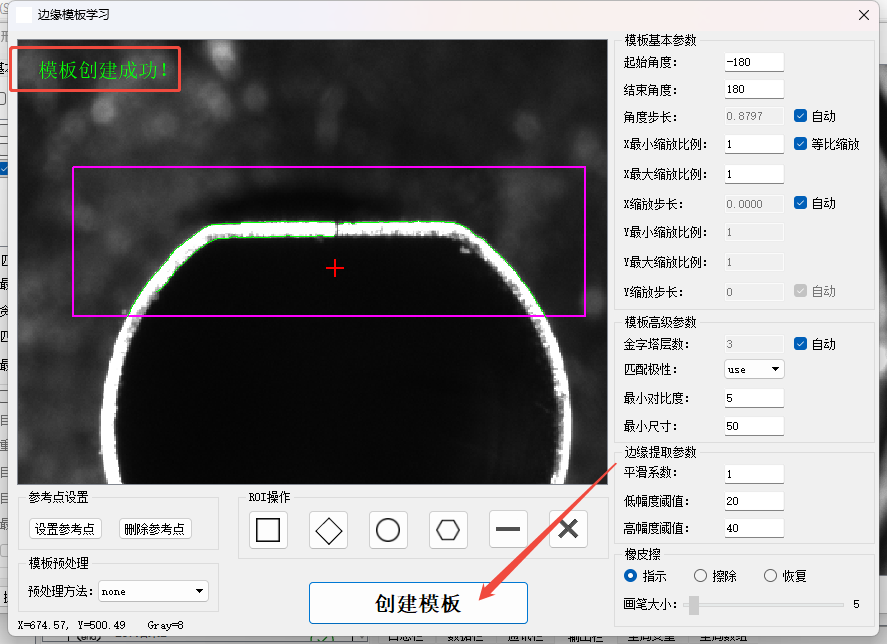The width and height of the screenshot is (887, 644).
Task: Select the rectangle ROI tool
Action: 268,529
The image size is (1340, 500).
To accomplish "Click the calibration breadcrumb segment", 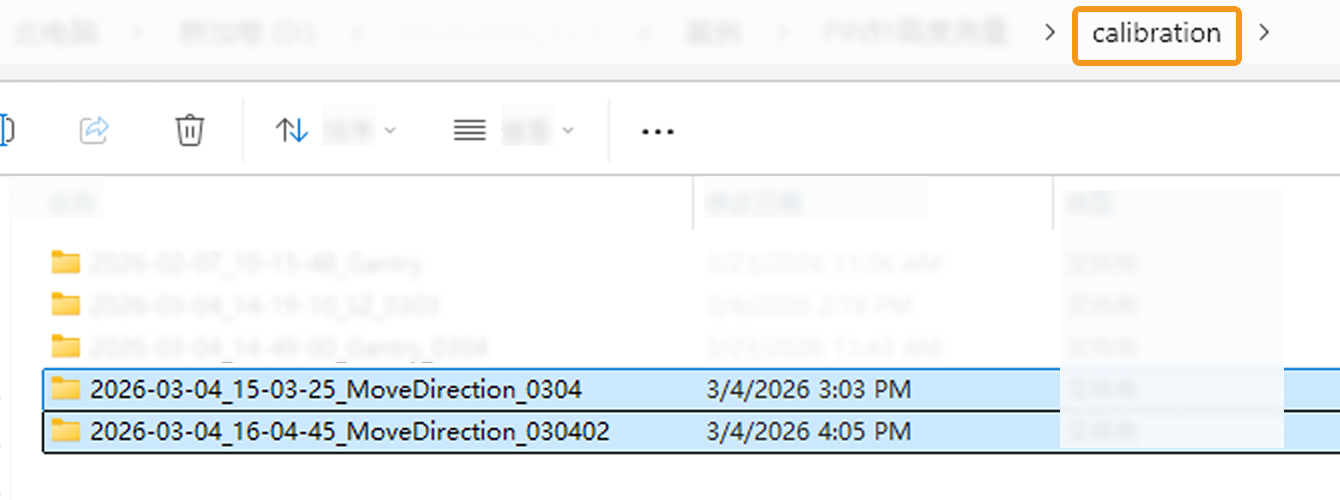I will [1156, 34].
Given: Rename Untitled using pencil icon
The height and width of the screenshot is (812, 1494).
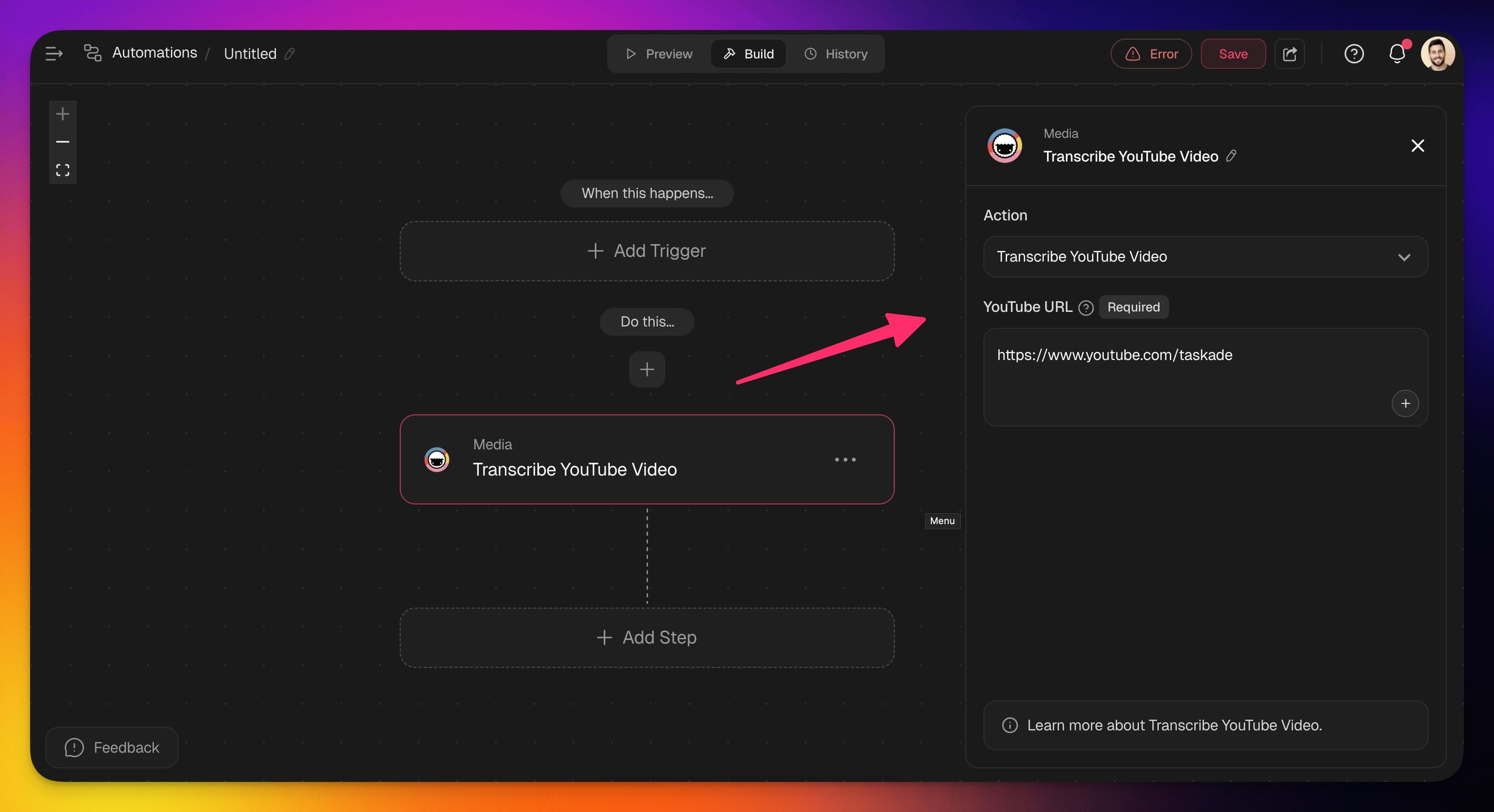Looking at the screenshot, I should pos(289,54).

§ **TASK**: Reproduce the records verbatim from the line containing "Given: Rename Untitled using pencil icon" through the end of the records, leaving out the pictures.

§ **ANSWER TO THIS TASK**:
Given: Rename Untitled using pencil icon
The height and width of the screenshot is (812, 1494).
Looking at the screenshot, I should pos(289,54).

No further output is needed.